- _Exercise brief_
Rewrite the stretch from the line containing "has height=840, width=2576." through the line containing "center [1065, 62].", substituting "Identify" for "Describe" and leaving everything else as it stands.

Word and element location records
--- Begin ---

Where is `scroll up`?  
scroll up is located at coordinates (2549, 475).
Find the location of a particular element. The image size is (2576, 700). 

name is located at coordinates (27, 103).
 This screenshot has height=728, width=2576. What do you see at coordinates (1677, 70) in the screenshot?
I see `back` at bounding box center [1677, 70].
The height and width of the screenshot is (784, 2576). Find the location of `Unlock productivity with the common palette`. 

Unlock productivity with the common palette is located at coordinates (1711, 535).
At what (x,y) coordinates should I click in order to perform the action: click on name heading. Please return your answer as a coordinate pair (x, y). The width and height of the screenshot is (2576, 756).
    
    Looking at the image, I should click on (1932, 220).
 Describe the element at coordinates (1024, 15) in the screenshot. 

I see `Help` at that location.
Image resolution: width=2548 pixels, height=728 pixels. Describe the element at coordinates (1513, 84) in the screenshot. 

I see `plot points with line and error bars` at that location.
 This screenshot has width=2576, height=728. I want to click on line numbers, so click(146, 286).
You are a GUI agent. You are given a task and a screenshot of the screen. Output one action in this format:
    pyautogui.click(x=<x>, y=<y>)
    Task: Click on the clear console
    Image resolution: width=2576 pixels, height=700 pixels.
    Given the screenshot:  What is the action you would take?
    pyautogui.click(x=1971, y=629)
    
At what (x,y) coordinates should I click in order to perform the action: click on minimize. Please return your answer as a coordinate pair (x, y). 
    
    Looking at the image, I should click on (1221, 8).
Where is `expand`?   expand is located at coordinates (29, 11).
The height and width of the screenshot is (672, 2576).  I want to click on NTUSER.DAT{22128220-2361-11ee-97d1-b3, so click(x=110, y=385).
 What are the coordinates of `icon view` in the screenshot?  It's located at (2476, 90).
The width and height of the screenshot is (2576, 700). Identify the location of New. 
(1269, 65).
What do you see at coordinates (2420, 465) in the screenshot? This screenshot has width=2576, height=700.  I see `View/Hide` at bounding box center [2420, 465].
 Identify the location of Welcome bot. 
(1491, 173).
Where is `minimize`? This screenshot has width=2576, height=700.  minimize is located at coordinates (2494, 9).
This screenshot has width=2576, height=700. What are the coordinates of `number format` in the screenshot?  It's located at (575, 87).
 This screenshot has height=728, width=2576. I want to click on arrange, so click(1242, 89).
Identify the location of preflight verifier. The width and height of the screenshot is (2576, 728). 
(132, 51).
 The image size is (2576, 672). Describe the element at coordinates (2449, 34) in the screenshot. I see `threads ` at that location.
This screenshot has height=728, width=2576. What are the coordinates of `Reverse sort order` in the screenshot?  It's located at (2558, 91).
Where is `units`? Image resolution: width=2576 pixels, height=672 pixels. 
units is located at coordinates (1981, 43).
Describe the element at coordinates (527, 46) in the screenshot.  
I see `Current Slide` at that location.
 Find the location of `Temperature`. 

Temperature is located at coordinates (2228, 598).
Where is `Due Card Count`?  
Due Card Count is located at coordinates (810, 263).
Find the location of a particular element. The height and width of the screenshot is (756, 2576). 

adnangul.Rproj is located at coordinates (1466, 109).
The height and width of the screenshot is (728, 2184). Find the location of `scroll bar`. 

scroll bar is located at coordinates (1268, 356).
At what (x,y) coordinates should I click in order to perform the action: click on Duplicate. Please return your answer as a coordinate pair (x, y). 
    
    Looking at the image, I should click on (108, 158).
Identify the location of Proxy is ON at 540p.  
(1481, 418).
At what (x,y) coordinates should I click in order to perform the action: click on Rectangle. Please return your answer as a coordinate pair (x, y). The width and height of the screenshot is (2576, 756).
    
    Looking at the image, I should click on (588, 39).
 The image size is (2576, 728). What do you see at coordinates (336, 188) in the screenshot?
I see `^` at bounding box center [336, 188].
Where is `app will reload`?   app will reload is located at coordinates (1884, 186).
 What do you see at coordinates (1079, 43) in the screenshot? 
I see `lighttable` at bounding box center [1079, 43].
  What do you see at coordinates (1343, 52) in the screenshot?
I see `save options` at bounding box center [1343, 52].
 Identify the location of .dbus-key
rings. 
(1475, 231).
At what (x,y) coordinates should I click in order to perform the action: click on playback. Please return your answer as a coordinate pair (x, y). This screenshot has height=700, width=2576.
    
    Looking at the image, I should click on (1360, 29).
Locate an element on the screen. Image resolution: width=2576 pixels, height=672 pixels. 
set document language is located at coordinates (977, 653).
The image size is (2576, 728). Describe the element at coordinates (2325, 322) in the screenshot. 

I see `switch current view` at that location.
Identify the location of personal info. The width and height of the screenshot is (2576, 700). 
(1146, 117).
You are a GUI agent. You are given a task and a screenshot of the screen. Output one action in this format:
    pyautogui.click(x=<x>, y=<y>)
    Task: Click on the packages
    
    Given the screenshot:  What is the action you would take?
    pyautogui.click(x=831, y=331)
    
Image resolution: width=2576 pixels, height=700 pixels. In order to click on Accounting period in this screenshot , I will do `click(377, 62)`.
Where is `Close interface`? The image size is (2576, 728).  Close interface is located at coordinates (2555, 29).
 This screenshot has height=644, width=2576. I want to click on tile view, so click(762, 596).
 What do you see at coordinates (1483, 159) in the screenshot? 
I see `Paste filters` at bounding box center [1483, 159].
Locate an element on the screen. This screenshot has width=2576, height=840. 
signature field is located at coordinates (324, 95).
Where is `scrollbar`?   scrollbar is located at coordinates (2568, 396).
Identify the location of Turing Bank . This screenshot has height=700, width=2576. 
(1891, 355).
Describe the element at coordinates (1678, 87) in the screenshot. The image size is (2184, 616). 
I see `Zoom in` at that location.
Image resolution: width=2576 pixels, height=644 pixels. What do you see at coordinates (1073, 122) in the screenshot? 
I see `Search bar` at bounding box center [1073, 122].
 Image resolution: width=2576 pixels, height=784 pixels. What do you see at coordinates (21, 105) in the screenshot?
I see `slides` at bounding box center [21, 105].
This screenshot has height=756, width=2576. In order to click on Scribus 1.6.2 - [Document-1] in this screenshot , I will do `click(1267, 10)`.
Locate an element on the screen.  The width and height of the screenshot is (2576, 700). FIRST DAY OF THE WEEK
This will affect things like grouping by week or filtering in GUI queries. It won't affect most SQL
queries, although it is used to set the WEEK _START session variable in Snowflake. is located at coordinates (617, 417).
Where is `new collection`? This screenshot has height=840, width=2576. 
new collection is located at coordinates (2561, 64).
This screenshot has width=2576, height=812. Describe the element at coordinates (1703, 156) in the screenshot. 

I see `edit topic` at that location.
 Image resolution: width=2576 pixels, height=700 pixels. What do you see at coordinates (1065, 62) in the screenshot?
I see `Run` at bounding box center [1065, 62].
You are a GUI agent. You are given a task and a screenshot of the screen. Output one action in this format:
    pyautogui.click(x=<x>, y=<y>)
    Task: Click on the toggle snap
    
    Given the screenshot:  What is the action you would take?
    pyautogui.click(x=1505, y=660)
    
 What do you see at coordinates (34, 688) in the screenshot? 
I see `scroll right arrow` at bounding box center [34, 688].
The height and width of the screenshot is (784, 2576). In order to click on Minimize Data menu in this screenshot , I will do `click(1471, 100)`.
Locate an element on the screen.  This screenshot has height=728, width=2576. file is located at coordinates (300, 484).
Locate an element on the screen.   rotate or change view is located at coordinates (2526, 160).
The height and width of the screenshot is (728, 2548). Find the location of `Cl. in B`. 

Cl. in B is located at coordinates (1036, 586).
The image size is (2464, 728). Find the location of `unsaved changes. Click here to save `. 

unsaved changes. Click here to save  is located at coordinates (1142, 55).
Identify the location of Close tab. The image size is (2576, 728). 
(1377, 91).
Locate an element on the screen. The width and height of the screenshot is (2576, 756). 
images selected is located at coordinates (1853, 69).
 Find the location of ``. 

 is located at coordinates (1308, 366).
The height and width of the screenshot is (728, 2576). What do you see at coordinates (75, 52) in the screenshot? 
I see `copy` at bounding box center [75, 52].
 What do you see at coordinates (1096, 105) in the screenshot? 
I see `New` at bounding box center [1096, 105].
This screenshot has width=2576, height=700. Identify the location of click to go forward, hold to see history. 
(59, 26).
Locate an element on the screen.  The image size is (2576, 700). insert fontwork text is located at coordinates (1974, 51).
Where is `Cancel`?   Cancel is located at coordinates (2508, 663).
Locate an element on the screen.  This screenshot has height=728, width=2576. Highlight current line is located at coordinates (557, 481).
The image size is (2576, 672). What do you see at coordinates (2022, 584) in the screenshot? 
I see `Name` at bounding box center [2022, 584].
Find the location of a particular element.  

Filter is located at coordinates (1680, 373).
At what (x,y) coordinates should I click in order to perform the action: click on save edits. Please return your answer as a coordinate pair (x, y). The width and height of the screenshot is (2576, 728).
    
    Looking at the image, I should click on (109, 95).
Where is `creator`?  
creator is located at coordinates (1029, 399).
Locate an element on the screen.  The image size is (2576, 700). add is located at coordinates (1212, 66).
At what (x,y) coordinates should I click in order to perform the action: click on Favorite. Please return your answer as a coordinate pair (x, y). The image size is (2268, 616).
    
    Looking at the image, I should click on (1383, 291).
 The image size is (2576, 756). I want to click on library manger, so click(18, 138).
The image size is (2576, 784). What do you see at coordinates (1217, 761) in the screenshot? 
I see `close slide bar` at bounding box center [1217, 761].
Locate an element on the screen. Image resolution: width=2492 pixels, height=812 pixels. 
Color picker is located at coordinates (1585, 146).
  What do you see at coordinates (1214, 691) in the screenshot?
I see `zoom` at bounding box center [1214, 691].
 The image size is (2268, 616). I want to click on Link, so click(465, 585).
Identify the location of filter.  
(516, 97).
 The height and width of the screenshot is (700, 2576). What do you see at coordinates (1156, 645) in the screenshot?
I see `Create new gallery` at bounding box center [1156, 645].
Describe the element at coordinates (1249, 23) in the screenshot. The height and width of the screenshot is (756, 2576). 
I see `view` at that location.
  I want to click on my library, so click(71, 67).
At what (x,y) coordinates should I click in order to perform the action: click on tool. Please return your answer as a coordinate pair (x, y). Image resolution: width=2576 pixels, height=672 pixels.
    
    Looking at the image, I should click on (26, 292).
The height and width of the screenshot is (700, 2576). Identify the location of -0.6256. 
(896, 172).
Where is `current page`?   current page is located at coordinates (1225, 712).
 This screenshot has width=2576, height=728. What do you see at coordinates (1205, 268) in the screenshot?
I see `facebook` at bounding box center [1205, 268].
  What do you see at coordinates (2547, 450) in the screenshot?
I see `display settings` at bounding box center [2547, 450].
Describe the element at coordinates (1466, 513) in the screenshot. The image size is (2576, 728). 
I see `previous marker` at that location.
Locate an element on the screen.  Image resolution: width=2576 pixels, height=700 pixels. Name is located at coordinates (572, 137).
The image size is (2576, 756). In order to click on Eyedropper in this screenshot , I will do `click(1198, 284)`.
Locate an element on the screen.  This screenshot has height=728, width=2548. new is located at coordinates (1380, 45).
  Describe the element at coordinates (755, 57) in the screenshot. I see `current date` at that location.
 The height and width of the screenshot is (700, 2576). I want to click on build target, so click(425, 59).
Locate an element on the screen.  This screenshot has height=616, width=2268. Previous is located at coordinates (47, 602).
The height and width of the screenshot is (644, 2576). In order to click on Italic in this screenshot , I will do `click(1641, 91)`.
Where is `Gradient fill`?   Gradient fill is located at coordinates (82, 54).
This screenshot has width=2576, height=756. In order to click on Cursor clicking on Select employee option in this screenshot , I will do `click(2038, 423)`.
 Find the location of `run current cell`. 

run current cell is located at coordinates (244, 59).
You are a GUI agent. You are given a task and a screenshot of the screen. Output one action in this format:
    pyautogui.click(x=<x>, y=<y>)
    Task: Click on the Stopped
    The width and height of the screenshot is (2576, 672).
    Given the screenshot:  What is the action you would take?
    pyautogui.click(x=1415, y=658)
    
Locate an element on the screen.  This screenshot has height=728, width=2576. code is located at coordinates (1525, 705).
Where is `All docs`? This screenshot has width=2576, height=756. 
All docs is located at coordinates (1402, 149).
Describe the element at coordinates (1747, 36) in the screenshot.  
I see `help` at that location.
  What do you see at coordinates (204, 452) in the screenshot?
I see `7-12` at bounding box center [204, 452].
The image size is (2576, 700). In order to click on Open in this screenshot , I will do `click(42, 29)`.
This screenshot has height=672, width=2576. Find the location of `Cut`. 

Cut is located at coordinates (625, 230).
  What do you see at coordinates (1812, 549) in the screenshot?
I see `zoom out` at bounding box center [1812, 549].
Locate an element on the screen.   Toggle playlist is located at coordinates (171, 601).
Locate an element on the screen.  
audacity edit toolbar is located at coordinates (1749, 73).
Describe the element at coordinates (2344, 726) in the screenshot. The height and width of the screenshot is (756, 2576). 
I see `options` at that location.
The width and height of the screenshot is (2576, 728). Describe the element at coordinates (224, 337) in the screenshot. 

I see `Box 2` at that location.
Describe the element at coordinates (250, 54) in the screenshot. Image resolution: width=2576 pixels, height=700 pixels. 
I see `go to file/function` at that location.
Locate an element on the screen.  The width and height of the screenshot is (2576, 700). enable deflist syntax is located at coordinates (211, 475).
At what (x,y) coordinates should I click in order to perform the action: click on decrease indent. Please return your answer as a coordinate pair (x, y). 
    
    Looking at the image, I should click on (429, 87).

--- End ---

- _Completed task_
Where is `new collection`? This screenshot has height=840, width=2576. 
new collection is located at coordinates (2561, 64).
This screenshot has width=2576, height=812. Identify the element at coordinates (1703, 156) in the screenshot. 

I see `edit topic` at that location.
 Image resolution: width=2576 pixels, height=700 pixels. What do you see at coordinates (1065, 62) in the screenshot?
I see `Run` at bounding box center [1065, 62].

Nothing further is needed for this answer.